Consigne
Recopiez à l'identique les lignes des données comprises entre celle qui contient « This screenshot has width=1401, height=561. » et celle qui contient « center [155, 396]. », ces deux lignes incluses.

Données fournies
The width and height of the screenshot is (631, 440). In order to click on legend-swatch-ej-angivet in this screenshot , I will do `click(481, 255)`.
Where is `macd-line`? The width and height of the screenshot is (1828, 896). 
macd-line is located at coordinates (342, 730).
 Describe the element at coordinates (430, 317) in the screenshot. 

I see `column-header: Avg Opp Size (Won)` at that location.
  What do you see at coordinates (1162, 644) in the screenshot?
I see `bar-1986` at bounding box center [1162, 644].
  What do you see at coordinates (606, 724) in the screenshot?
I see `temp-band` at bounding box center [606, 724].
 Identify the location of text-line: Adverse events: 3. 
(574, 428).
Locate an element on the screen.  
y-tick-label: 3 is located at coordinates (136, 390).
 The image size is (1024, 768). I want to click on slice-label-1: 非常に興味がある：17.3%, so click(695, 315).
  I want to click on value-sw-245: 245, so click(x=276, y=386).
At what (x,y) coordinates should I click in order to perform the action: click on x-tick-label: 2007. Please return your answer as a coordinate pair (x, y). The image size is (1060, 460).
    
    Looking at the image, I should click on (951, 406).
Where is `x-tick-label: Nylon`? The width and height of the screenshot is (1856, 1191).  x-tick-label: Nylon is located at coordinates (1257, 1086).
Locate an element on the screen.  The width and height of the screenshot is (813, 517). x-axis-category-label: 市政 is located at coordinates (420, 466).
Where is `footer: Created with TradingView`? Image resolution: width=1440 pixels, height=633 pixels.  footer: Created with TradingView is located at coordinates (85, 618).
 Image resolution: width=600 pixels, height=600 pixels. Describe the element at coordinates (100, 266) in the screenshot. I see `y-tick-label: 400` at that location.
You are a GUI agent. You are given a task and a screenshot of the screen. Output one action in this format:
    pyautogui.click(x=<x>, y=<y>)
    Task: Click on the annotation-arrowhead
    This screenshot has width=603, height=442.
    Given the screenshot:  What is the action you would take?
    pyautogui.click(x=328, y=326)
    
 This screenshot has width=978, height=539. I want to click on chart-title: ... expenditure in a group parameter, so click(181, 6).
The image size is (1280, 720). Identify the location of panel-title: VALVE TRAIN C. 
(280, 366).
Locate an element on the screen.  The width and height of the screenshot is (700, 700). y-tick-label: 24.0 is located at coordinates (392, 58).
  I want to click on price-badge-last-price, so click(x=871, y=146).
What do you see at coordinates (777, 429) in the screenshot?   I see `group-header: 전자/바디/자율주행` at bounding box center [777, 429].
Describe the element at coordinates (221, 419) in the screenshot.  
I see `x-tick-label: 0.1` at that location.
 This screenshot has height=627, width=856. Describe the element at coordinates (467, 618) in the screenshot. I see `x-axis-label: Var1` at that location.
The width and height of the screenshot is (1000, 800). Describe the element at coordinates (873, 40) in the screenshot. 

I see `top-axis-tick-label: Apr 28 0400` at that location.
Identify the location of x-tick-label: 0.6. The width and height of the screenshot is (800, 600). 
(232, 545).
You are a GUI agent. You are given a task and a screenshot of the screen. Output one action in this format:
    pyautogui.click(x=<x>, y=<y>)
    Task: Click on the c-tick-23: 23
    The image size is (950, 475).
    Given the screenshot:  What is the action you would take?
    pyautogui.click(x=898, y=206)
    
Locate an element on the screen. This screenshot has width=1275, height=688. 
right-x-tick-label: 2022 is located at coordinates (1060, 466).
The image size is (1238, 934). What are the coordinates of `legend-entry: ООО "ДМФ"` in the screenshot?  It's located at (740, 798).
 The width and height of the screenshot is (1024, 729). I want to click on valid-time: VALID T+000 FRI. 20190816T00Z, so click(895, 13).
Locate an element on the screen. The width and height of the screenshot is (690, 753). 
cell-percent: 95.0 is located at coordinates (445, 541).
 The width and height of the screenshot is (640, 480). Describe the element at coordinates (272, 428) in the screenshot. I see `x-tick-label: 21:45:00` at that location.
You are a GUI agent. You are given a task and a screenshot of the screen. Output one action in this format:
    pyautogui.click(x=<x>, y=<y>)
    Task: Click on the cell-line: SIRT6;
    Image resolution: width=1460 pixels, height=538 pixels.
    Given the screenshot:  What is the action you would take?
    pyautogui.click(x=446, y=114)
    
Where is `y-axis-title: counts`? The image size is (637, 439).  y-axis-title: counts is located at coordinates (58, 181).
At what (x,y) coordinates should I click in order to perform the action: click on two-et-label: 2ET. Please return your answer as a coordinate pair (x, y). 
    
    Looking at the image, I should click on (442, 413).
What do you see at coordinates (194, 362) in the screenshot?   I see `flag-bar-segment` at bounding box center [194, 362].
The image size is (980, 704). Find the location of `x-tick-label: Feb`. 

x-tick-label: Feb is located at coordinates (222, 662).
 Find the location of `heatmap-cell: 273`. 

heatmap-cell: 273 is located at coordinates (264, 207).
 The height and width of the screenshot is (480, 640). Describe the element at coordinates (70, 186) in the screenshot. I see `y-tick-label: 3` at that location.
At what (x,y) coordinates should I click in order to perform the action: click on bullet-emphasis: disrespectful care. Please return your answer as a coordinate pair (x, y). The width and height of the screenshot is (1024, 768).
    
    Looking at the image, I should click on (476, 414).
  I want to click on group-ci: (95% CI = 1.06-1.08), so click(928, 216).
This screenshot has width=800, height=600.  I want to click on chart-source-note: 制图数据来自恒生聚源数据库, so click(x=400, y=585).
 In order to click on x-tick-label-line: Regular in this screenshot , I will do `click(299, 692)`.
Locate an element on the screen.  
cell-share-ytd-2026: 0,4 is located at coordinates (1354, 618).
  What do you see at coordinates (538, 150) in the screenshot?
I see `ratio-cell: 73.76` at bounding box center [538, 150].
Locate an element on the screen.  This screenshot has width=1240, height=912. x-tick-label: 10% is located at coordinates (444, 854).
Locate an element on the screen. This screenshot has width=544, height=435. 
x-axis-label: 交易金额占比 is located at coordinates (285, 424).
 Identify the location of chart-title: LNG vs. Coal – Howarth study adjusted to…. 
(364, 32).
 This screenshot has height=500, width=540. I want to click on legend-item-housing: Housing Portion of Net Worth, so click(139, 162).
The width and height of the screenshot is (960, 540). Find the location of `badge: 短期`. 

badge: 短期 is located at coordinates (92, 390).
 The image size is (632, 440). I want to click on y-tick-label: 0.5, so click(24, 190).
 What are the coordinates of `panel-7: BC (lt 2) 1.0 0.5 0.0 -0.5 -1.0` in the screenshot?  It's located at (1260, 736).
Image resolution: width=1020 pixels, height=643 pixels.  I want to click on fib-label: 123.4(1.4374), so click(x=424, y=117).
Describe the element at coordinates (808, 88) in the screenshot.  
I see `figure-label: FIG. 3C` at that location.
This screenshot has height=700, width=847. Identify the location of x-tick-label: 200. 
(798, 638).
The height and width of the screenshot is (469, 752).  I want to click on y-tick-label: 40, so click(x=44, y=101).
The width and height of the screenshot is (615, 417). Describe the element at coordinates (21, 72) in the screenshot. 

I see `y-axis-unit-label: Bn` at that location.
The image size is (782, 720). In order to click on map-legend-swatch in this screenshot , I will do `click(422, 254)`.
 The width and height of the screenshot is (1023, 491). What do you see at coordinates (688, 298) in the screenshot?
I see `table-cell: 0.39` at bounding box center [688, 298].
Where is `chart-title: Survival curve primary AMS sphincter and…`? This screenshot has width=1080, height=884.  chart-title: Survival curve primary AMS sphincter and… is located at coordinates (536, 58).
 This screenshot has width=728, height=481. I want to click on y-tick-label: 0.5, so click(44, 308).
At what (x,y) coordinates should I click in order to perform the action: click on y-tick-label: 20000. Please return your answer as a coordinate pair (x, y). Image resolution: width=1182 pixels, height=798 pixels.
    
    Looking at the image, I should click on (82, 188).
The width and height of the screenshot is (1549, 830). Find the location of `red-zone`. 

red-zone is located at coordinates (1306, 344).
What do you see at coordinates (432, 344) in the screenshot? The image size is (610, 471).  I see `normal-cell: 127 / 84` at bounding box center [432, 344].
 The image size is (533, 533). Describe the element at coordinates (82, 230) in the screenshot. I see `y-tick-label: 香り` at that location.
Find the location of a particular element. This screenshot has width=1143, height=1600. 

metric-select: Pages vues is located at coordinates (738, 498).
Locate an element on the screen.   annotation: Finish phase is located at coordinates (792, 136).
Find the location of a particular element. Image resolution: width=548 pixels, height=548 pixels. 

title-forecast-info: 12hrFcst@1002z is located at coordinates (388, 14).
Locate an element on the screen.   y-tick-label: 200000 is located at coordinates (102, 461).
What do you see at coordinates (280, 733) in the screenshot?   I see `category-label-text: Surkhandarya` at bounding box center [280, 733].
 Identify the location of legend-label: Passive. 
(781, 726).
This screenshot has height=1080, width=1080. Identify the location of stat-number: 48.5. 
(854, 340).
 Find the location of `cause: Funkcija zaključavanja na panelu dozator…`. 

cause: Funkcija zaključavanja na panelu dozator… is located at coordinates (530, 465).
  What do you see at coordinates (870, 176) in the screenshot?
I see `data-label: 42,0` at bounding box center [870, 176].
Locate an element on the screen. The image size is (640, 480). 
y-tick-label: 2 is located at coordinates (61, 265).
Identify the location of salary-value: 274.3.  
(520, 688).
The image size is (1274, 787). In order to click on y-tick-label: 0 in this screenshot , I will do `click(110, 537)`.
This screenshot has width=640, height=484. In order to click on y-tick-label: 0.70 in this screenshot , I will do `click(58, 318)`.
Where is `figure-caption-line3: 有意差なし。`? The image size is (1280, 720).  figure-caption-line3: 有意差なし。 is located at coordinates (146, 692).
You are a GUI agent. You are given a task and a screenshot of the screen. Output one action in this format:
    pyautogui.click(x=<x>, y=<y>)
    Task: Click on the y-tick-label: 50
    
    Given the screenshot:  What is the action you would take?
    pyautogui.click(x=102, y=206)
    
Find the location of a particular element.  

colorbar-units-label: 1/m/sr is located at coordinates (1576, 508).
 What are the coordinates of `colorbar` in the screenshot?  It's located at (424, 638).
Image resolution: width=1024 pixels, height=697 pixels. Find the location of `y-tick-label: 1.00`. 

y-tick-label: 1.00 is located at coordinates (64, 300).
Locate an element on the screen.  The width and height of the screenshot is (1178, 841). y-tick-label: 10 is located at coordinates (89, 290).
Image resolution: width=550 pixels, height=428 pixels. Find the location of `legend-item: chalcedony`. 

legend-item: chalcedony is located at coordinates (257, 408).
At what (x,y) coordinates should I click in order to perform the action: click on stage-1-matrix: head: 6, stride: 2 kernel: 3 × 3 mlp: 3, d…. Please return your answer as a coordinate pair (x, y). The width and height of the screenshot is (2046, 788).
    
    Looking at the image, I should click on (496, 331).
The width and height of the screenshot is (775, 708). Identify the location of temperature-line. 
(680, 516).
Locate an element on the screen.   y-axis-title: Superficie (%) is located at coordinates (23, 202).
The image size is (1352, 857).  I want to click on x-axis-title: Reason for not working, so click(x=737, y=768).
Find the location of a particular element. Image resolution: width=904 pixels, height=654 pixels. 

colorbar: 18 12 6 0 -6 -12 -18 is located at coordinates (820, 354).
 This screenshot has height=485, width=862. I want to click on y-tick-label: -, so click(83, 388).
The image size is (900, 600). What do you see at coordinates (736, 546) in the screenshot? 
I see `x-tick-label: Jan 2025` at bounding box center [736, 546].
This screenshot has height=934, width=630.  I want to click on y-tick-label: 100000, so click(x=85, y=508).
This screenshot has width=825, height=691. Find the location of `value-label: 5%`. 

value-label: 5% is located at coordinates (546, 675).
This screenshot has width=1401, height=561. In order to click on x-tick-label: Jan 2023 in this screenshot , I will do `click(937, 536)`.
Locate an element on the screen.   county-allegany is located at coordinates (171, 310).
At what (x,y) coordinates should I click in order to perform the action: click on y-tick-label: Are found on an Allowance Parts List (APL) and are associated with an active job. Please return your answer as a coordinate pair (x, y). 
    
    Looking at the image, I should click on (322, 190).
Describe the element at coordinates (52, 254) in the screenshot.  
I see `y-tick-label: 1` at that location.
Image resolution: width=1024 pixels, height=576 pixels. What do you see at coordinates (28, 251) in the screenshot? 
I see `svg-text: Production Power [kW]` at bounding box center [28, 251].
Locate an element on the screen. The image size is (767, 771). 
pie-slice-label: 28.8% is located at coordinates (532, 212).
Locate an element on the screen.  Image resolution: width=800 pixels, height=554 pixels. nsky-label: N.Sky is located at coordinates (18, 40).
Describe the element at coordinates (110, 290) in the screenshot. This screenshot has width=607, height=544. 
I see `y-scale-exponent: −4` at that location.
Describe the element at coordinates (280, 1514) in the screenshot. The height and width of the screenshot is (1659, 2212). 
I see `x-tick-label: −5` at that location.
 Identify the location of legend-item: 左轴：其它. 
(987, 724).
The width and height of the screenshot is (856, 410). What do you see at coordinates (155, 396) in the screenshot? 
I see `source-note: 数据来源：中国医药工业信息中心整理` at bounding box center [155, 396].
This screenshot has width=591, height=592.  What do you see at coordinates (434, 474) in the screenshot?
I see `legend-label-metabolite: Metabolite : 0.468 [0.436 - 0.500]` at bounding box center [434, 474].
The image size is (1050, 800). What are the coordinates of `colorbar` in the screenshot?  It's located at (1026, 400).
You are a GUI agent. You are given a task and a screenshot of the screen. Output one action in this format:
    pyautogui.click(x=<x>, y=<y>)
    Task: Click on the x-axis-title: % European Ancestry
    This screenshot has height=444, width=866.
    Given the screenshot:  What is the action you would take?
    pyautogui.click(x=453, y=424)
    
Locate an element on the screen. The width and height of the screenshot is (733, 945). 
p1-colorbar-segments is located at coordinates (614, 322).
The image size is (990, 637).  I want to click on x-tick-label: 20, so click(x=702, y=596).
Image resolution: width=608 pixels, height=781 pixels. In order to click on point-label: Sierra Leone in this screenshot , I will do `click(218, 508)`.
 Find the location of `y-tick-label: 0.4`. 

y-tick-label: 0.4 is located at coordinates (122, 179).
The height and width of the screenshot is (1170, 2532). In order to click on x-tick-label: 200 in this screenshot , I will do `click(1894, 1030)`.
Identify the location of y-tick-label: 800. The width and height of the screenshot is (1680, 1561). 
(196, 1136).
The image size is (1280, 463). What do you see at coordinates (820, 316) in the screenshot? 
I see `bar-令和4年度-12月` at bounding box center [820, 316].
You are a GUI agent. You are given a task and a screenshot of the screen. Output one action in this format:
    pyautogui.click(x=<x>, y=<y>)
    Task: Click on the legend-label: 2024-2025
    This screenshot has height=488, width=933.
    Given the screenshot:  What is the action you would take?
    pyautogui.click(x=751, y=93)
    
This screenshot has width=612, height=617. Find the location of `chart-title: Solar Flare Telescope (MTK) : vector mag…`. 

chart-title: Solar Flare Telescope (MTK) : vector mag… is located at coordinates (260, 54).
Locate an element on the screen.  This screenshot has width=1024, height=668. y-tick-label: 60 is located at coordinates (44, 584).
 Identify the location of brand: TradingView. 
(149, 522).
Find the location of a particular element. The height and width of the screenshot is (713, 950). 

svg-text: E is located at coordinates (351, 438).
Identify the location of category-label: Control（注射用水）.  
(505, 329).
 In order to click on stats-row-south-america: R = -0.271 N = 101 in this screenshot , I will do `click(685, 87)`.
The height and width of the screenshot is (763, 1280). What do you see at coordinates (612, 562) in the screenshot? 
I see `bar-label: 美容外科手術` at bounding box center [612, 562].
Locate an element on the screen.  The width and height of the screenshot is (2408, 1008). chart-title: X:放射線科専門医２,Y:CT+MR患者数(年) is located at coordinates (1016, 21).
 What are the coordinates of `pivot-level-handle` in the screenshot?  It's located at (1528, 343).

Résultat
This screenshot has width=1401, height=561. In order to click on x-tick-label: Jan 2023 in this screenshot , I will do `click(937, 536)`.
Locate an element on the screen.   county-allegany is located at coordinates (171, 310).
At what (x,y) coordinates should I click in order to perform the action: click on y-tick-label: Are found on an Allowance Parts List (APL) and are associated with an active job. Please return your answer as a coordinate pair (x, y). 
    
    Looking at the image, I should click on (322, 190).
Describe the element at coordinates (52, 254) in the screenshot.  
I see `y-tick-label: 1` at that location.
Image resolution: width=1024 pixels, height=576 pixels. What do you see at coordinates (28, 251) in the screenshot? 
I see `svg-text: Production Power [kW]` at bounding box center [28, 251].
Locate an element on the screen. The image size is (767, 771). 
pie-slice-label: 28.8% is located at coordinates (532, 212).
Locate an element on the screen.  Image resolution: width=800 pixels, height=554 pixels. nsky-label: N.Sky is located at coordinates (18, 40).
Describe the element at coordinates (110, 290) in the screenshot. This screenshot has width=607, height=544. 
I see `y-scale-exponent: −4` at that location.
Describe the element at coordinates (280, 1514) in the screenshot. The height and width of the screenshot is (1659, 2212). 
I see `x-tick-label: −5` at that location.
 Identify the location of legend-item: 左轴：其它. 
(987, 724).
The width and height of the screenshot is (856, 410). What do you see at coordinates (155, 396) in the screenshot? 
I see `source-note: 数据来源：中国医药工业信息中心整理` at bounding box center [155, 396].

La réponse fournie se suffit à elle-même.